Tot slot overweegt de rechtbank dat het feit dat Frankrijk zich momenteel in een zogenaamde lockdown situatie bevindt en de grenzen heeft gesloten voor personen van buiten de Europese Unie, niet maakt dat verweerder eisers asielverzoek aan zich moet trekken. De omstandigheden rondom het corona-virus maken niet dat Frankrijk niet meer verantwoordelijk is te achten voor de behandeling van eisers asielaanvraag. Verder is van belang dat de door Frankrijk getroffen maatregelen zoals het sluiten van de buitengrenzen van tijdelijke aard zijn en dat verweerder eisers overdracht naar Frankrijk vooralsnog kan opschorten. Pas indien de overdrachtstermijn dreigt te verstrijken is verweerder gehouden nadere actie te ondernemen. Daar is hier nog geen sprake van.
4.5.
Gelet op al het voorgaande heeft verweerder zich in alle redelijkheid op het standpunt mogen stellen dat er geen aanleiding is het asielverzoek van eiser op grond van artikel 17 van de Dublinverordening aan zich te trekken.
4.6.
Het beroep is ongegrond.
5. Voor een proceskostenveroordeling bestaat geen aanleiding.

Beslissing

De rechtbank verklaart het beroep ongegrond.

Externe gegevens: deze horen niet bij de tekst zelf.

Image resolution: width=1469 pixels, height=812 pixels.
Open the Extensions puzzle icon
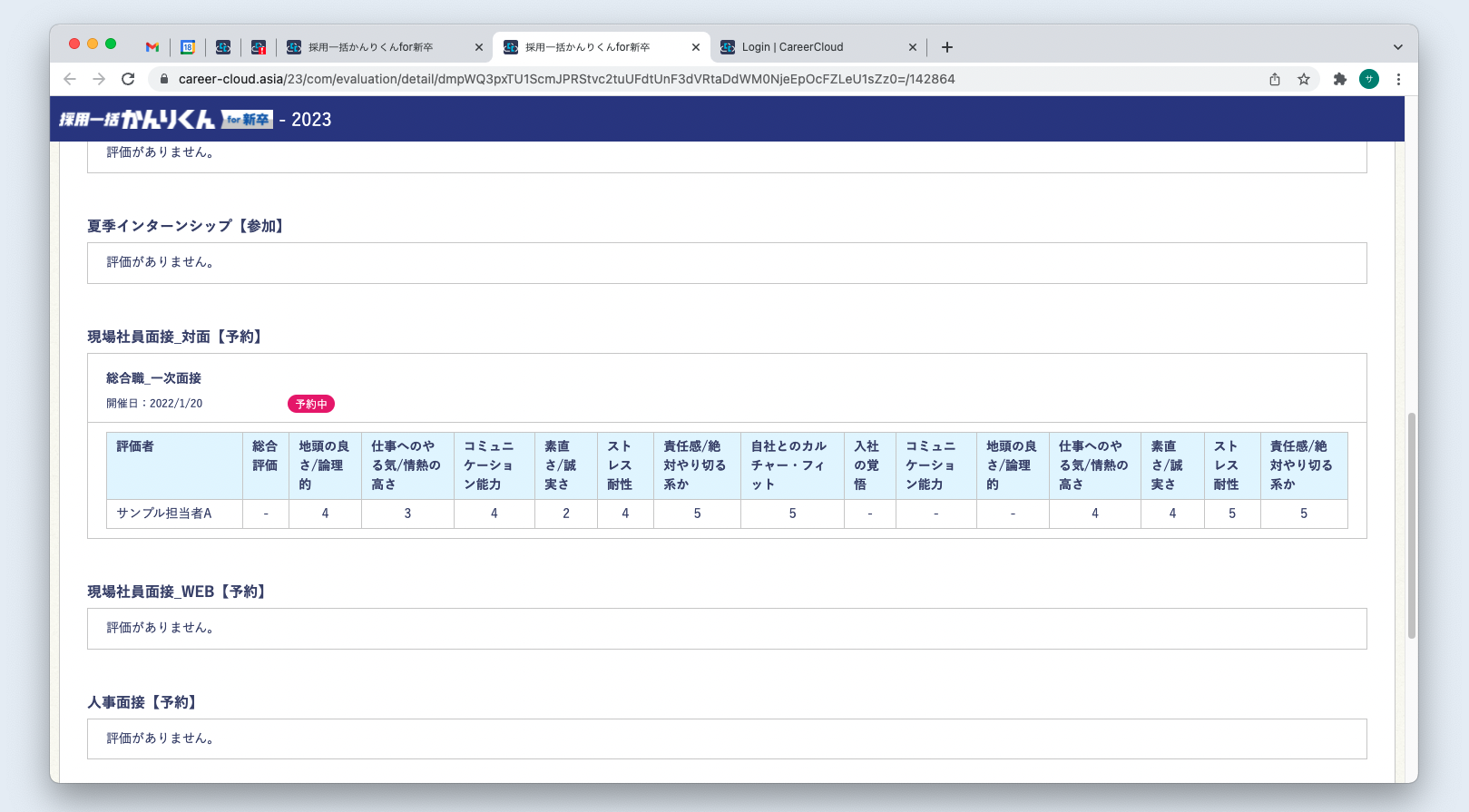[1339, 79]
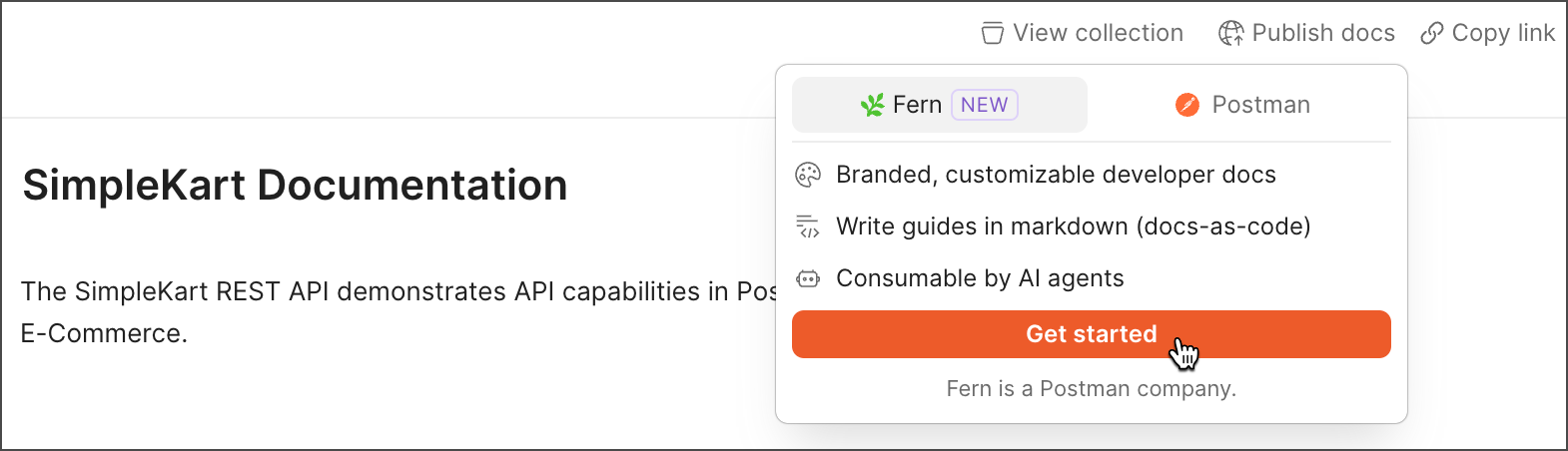
Task: Click 'Branded, customizable developer docs' text
Action: 1056,175
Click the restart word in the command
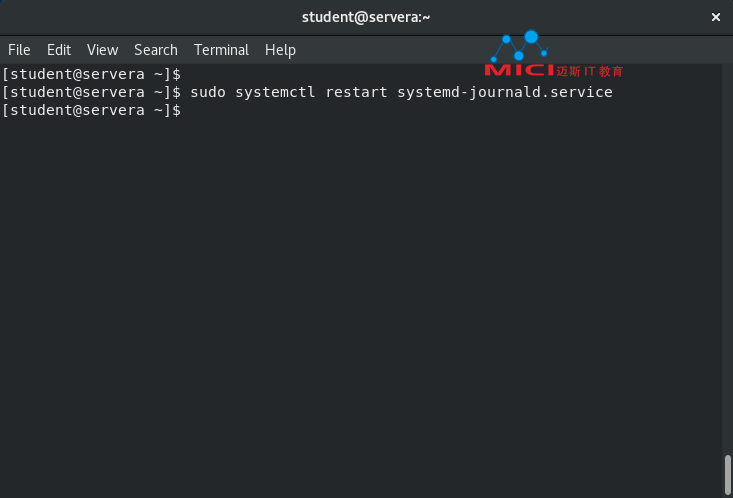 pos(356,92)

Deze uitspraak is gedaan door mr. M.V. van Baaren, rechter, in aanwezigheid van mr. L. Meijer, griffier.
Deze uitspraak is openbaar gemaakt door middel van publicatie op www.rechtspraak.nl. Deze uitspraak is aan partijen bekendgemaakt op:
Rechtsmiddel
Tegen deze uitspraak kan hoger beroep worden ingesteld bij de Afdeling bestuursrechtspraak van de Raad van State binnen één week na de dag van bekendmaking.